The wholesale distribution
of information should not be the domain of journalists and corporations (by “corporations”, I’m including politicians 🙂
Let’s face it, the means of production are controlled by the distributors. Wal-Mart can easily make or brake a factory. Movie companies decide who makes what film and where it is shown. Media
has a disproportional voice. Rick Steves, a well- known travel writer once threatened to omit an entire town from his travel book if they did not provide
a way to check luggage for him and his followers. They didn’t, so, he did—delete. That’s power. Seems disproportional to me.
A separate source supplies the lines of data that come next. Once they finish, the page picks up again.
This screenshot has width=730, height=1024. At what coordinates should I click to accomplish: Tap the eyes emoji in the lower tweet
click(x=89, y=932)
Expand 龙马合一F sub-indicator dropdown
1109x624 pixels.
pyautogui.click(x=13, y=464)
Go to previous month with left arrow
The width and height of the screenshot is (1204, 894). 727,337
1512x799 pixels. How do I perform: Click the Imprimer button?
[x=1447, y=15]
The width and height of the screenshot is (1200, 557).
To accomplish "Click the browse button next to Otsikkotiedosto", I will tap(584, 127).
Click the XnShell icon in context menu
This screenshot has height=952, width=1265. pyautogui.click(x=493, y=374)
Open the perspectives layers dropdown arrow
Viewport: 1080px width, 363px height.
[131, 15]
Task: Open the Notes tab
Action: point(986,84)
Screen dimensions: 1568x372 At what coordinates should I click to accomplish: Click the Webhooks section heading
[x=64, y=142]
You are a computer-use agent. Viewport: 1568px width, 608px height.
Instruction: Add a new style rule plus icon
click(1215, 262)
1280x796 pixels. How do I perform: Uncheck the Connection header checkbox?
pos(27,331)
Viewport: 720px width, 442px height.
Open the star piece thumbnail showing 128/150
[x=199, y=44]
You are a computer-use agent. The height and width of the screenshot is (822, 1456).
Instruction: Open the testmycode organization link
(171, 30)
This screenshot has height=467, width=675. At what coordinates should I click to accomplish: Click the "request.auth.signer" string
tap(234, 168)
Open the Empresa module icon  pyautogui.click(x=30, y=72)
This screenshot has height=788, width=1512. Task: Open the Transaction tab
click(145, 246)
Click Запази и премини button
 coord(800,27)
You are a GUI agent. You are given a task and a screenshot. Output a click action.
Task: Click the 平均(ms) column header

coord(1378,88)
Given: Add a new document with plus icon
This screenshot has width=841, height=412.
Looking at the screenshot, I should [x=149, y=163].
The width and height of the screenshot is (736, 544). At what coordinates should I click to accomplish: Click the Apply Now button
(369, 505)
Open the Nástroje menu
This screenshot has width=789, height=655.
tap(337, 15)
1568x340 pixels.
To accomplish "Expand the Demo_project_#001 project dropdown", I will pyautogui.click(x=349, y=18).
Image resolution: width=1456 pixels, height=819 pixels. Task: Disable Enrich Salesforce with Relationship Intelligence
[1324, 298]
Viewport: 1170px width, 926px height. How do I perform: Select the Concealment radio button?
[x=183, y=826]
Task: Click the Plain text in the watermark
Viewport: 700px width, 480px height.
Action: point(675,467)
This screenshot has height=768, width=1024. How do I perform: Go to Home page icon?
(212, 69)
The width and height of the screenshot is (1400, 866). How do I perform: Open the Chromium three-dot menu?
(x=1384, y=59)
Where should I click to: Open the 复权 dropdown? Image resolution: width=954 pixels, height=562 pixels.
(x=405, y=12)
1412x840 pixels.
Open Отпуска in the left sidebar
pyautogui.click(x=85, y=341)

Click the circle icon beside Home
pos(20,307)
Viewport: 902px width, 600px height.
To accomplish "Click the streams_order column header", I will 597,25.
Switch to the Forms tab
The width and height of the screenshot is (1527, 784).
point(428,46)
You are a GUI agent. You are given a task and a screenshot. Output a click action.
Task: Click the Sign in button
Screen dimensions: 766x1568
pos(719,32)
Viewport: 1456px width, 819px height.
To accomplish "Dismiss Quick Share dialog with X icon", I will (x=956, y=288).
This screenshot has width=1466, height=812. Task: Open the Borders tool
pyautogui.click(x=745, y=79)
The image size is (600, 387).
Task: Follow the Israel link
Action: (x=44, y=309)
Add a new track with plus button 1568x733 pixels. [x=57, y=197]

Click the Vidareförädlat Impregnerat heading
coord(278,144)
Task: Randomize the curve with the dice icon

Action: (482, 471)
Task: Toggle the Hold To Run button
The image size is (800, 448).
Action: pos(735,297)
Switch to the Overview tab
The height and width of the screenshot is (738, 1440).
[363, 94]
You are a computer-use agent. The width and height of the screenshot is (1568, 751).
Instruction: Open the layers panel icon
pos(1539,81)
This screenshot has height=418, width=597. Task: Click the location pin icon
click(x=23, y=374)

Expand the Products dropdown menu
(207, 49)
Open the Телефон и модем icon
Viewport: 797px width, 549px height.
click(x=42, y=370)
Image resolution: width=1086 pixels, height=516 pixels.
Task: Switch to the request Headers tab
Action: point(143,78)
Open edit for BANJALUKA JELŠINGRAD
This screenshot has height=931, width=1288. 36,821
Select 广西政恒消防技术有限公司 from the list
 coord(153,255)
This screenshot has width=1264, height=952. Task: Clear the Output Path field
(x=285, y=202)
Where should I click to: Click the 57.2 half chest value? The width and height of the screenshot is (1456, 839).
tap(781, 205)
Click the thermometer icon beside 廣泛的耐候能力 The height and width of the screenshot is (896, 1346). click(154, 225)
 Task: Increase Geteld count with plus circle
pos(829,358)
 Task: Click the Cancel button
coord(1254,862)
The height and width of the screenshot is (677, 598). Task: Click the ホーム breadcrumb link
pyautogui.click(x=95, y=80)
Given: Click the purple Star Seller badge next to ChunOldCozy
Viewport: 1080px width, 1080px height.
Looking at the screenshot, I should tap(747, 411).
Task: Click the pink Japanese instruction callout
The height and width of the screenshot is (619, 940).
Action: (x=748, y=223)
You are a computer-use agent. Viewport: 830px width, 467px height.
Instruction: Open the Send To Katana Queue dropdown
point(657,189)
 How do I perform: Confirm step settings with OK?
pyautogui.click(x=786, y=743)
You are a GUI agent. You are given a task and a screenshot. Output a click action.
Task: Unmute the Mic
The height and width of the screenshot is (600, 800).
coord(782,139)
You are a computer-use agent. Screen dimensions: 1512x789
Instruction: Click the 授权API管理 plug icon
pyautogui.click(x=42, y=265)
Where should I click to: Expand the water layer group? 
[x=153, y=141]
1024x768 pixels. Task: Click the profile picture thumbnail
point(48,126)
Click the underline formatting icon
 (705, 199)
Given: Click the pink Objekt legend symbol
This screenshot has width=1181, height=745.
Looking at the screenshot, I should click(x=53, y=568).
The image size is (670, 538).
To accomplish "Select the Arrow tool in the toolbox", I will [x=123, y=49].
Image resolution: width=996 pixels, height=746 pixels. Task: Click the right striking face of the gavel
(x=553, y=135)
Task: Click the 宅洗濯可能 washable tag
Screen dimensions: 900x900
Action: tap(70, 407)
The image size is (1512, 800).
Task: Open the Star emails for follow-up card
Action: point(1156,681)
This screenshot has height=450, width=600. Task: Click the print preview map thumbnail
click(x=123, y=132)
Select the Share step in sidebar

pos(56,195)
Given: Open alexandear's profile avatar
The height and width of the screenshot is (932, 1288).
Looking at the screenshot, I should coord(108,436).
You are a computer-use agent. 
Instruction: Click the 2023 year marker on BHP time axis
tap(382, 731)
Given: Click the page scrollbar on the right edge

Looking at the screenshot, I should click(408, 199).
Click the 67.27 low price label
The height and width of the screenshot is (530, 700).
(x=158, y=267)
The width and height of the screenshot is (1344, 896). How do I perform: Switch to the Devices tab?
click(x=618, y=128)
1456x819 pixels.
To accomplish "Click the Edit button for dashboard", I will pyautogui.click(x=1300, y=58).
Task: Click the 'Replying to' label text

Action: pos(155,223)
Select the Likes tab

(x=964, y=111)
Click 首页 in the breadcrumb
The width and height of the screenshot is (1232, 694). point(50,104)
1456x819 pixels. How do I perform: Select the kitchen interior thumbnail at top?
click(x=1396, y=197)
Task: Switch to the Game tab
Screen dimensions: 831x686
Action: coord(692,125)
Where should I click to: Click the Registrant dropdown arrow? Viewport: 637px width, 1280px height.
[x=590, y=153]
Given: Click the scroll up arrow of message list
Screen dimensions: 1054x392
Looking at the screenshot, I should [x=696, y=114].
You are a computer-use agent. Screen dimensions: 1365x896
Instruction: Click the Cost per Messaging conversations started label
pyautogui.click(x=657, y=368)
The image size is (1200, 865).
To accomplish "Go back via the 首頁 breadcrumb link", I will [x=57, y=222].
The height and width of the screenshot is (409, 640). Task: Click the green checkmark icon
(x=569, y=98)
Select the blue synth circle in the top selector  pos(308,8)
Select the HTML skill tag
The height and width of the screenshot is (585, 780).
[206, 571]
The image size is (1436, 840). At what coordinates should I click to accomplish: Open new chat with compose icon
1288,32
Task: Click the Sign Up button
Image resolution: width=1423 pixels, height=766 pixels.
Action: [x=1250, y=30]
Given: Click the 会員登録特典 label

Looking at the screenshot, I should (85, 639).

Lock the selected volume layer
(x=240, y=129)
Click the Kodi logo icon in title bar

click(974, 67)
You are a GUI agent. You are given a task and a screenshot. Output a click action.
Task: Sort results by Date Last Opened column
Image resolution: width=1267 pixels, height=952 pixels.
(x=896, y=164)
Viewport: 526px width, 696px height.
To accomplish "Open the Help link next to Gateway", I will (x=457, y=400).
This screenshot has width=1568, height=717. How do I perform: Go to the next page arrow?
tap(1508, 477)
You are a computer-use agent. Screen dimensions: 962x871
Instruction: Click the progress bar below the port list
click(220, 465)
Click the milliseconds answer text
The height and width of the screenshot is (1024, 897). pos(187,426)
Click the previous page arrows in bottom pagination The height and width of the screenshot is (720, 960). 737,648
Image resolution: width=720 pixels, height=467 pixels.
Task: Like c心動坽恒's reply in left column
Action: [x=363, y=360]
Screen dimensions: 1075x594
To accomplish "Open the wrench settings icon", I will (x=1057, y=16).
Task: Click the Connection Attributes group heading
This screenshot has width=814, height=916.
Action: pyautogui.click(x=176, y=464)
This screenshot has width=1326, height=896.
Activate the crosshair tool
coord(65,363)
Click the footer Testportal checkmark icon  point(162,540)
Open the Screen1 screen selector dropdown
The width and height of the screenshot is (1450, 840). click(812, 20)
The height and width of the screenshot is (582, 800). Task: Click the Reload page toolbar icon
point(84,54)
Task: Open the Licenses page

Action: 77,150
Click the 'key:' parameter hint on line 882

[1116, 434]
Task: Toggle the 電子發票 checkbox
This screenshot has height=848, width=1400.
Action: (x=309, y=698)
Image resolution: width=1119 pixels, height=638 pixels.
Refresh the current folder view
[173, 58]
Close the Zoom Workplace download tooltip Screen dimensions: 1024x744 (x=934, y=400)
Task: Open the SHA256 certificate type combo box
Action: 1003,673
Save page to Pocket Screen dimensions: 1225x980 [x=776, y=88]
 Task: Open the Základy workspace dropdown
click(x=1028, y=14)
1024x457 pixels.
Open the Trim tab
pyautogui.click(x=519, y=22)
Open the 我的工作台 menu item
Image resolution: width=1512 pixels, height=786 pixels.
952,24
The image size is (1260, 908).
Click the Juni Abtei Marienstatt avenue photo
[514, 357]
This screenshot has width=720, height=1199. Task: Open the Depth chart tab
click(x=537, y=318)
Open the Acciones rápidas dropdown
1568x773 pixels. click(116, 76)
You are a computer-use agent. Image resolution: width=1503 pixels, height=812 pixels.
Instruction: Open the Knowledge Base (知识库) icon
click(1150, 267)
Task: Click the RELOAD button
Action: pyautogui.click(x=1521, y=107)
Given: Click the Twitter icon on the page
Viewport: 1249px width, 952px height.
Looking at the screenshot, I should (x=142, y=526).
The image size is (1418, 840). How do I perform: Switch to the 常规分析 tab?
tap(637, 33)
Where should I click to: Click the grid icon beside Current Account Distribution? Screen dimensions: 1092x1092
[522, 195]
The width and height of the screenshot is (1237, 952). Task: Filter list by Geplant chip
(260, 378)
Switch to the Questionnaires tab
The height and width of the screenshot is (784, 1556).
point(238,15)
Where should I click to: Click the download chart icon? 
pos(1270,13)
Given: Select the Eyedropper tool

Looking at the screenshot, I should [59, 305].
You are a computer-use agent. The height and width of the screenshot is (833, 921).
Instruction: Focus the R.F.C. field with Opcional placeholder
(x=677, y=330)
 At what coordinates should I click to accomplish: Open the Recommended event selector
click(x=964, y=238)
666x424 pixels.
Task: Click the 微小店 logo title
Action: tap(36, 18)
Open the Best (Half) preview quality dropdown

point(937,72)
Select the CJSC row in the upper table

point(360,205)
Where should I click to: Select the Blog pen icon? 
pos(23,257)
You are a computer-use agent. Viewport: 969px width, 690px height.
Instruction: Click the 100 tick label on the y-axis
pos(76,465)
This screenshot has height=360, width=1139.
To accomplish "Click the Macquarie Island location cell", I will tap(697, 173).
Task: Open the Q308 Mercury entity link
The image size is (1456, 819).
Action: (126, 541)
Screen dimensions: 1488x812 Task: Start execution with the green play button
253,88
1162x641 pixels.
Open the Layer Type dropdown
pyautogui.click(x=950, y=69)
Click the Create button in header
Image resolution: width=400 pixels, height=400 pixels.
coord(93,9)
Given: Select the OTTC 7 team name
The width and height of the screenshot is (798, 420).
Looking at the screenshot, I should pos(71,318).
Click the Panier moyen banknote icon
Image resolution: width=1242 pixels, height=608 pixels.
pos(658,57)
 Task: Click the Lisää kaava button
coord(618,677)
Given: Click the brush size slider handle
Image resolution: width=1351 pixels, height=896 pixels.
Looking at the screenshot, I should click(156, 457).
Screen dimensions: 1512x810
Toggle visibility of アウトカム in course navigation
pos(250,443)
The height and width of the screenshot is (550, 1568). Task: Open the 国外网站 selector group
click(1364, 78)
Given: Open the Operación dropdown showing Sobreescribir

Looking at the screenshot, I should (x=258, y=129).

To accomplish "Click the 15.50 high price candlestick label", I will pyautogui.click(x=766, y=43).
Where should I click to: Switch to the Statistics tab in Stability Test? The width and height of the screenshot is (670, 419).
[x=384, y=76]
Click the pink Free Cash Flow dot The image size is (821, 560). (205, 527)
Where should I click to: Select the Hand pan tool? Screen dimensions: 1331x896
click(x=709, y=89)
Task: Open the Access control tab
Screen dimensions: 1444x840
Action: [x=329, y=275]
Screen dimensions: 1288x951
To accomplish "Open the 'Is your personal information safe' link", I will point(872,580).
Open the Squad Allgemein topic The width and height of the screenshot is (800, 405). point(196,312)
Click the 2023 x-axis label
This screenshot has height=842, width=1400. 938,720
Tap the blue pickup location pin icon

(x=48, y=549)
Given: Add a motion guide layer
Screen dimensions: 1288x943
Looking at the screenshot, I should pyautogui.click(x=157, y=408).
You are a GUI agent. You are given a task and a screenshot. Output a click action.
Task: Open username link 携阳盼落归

What if we, the citizenry, took it one step further? What if we act like journalists, by journalizing
our lives, experience, expertise, and insight. Then we share it, online and in print? That’s dangerous. What if we lack credibility? What if we get negative comments? What if our feelings
get hurt? All valid concerns! I was recently at a party when I heard someone refer to the Herald Journal as the Herald Urinal. I thought it
an unfair accusation for several reasons—too many to discuss here.
Is there something lacking? Did the HJ News miss something? Whatever journalists do, you can do too. It’s not like cutting hair or fishing. You don’t
need a license to write and share. Toni Morrison said, “If there’s a book that you want to read, but it hasn’t been written yet, then you must write it.” I say if there’s an article you want to read, go write it.